Обсуждение: Postgres processes getting stuck (bug?)

Поиск
Список
Период
Сортировка

Postgres processes getting stuck (bug?)

От
Ciprian Grigoras
Дата:
Hi guys,

I had a question. We're running Postgresql 9.0.7 , and all of a sudden we started seeing unexpected behavior. One table got locked after we ran one simple INSERT on one test item.
Nothing else was running against that table as far as we know, and the query is frozen there now. After some time we tried to terminate it forcefully (pg_terminate_backend), ran that and the return of the command is "true" but the query still stays on, shows up on pg_stat_activity etc.
Reading from the table is fine, but we believe any other inserts / updates are not possible.

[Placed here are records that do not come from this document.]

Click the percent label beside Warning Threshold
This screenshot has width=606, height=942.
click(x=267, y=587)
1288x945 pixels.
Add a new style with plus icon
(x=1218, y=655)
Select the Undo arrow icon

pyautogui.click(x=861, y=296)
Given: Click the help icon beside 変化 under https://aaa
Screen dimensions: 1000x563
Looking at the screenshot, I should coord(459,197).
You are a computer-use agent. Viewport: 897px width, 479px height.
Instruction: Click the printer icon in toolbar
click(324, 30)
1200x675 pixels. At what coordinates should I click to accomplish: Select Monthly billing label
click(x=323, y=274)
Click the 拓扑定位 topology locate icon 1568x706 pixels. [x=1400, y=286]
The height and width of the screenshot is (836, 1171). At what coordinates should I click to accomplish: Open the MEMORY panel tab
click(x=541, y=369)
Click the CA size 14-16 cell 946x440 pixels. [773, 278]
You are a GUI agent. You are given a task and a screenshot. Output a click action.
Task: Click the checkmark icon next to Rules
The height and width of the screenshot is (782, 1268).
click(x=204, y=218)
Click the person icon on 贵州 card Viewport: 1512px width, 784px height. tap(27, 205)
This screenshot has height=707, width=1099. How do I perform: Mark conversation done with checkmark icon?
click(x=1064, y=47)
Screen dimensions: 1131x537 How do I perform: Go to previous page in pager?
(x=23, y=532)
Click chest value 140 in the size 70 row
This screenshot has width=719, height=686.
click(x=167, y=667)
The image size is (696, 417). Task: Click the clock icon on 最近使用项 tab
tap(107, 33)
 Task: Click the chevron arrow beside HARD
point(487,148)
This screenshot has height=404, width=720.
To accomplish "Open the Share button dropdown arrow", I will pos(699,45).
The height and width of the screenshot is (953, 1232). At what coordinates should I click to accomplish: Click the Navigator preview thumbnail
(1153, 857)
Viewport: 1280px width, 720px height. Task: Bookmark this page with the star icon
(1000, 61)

Restarting the Postgresql server is not an option at this moment, since it's a production box and another high-demand database is running from that.

Has anyone seen a similar issue (maybe a bug in the 9.0 version ?) where simple statements don't finish and get locked there and can't be killed by the pg_terminate_backed ? What is the cause of this ?
Any reasonable way to find out more details on what caused this, how to prevent it in the future, and how it can be fixed sensitively now ? Thanks !

just fyi, checking the data in the "pg_locks" (for that process that is frozen), shows a bunch of rows all with the same virtualtransactionid. Only one of them has the mode of "ExclusiveLock" (the only record there with a locktype of "virtualxid"), a few have the "RowExclusiveLock" mode and the vast majority have the "AccessShareLock" mode.

Thanks,
Ciprian

Re: Postgres processes getting stuck (bug?)

От
Bob Lunney
Дата:
Check the wait state for the backend process.  I’ve seen this happen when a process ran a per-row trigger that tried to connect to something else, and it filled the ip_conntrack table.  So, kernel level wait along with a whole bunch of locks on the table in question.  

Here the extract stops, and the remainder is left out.